▸ **Extracted data**

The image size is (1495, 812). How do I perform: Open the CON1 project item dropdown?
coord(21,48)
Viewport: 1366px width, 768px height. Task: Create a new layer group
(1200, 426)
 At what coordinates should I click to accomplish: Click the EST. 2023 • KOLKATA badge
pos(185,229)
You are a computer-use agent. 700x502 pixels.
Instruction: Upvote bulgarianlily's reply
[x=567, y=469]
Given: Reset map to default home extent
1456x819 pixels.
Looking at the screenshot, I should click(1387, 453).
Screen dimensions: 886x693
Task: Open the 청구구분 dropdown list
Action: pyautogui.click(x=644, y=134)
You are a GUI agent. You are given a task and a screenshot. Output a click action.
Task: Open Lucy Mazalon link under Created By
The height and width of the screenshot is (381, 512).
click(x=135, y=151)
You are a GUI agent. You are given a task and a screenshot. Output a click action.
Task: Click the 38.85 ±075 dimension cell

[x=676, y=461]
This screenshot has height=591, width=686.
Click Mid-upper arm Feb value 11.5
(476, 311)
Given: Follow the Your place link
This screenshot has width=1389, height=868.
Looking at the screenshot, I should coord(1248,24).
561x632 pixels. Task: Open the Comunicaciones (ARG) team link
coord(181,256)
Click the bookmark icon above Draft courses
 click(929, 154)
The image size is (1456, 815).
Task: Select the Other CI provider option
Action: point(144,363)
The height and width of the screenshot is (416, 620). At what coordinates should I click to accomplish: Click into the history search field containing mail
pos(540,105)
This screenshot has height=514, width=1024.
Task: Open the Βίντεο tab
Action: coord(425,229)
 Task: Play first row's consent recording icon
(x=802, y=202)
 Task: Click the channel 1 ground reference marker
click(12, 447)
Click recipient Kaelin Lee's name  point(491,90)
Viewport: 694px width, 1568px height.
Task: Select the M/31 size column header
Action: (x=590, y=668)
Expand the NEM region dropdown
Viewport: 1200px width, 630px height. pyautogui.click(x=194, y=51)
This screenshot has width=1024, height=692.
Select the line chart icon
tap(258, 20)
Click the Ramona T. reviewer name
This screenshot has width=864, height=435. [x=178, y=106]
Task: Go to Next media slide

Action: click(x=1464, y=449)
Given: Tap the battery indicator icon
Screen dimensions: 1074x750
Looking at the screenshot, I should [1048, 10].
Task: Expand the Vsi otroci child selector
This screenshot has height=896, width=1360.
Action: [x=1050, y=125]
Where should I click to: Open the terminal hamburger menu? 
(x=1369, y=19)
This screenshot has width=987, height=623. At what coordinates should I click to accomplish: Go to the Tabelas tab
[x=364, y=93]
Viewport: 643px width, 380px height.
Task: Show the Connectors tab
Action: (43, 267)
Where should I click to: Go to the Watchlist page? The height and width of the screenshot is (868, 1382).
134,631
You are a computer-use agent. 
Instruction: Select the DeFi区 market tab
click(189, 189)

▸ **Goal of the exercise**
Convert the lines above into a JSON list of strings, with one string for each line and blank lines omitted.

▸ **Expected answer**
[
  "The image size is (1495, 812). How do I perform: Open the CON1 project item dropdown?",
  "coord(21,48)",
  "Viewport: 1366px width, 768px height. Task: Create a new layer group",
  "(1200, 426)",
  " At what coordinates should I click to accomplish: Click the EST. 2023 • KOLKATA badge",
  "pos(185,229)",
  "You are a computer-use agent. 700x502 pixels.",
  "Instruction: Upvote bulgarianlily's reply",
  "[x=567, y=469]",
  "Given: Reset map to default home extent",
  "1456x819 pixels.",
  "Looking at the screenshot, I should click(1387, 453).",
  "Screen dimensions: 886x693",
  "Task: Open the 청구구분 dropdown list",
  "Action: pyautogui.click(x=644, y=134)",
  "You are a GUI agent. You are given a task and a screenshot. Output a click action.",
  "Task: Open Lucy Mazalon link under Created By",
  "The height and width of the screenshot is (381, 512).",
  "click(x=135, y=151)",
  "You are a GUI agent. You are given a task and a screenshot. Output a click action.",
  "Task: Click the 38.85 ±075 dimension cell",
  "[x=676, y=461]",
  "This screenshot has height=591, width=686.",
  "Click Mid-upper arm Feb value 11.5",
  "(476, 311)",
  "Given: Follow the Your place link",
  "This screenshot has width=1389, height=868.",
  "Looking at the screenshot, I should coord(1248,24).",
  "561x632 pixels. Task: Open the Comunicaciones (ARG) team link",
  "coord(181,256)",
  "Click the bookmark icon above Draft courses",
  " click(929, 154)",
  "The image size is (1456, 815).",
  "Task: Select the Other CI provider option",
  "Action: point(144,363)",
  "The height and width of the screenshot is (416, 620). At what coordinates should I click to accomplish: Click into the history search field containing mail",
  "pos(540,105)",
  "This screenshot has height=514, width=1024.",
  "Task: Open the Βίντεο tab",
  "Action: coord(425,229)",
  " Task: Play first row's consent recording icon",
  "(x=802, y=202)",
  " Task: Click the channel 1 ground reference marker",
  "click(12, 447)",
  "Click recipient Kaelin Lee's name  point(491,90)",
  "Viewport: 694px width, 1568px height.",
  "Task: Select the M/31 size column header",
  "Action: (x=590, y=668)",
  "Expand the NEM region dropdown",
  "Viewport: 1200px width, 630px height. pyautogui.click(x=194, y=51)",
  "This screenshot has width=1024, height=692.",
  "Select the line chart icon",
  "tap(258, 20)",
  "Click the Ramona T. reviewer name",
  "This screenshot has width=864, height=435. [x=178, y=106]",
  "Task: Go to Next media slide",
  "Action: click(x=1464, y=449)",
  "Given: Tap the battery indicator icon",
  "Screen dimensions: 1074x750",
  "Looking at the screenshot, I should [1048, 10].",
  "Task: Expand the Vsi otroci child selector",
  "This screenshot has height=896, width=1360.",
  "Action: [x=1050, y=125]",
  "Where should I click to: Open the terminal hamburger menu? ",
  "(x=1369, y=19)",
  "This screenshot has width=987, height=623. At what coordinates should I click to accomplish: Go to the Tabelas tab",
  "[x=364, y=93]",
  "Viewport: 643px width, 380px height.",
  "Task: Show the Connectors tab",
  "Action: (43, 267)",
  "Where should I click to: Go to the Watchlist page? The height and width of the screenshot is (868, 1382).",
  "134,631",
  "You are a computer-use agent. ",
  "Instruction: Select the DeFi区 market tab",
  "click(189, 189)"
]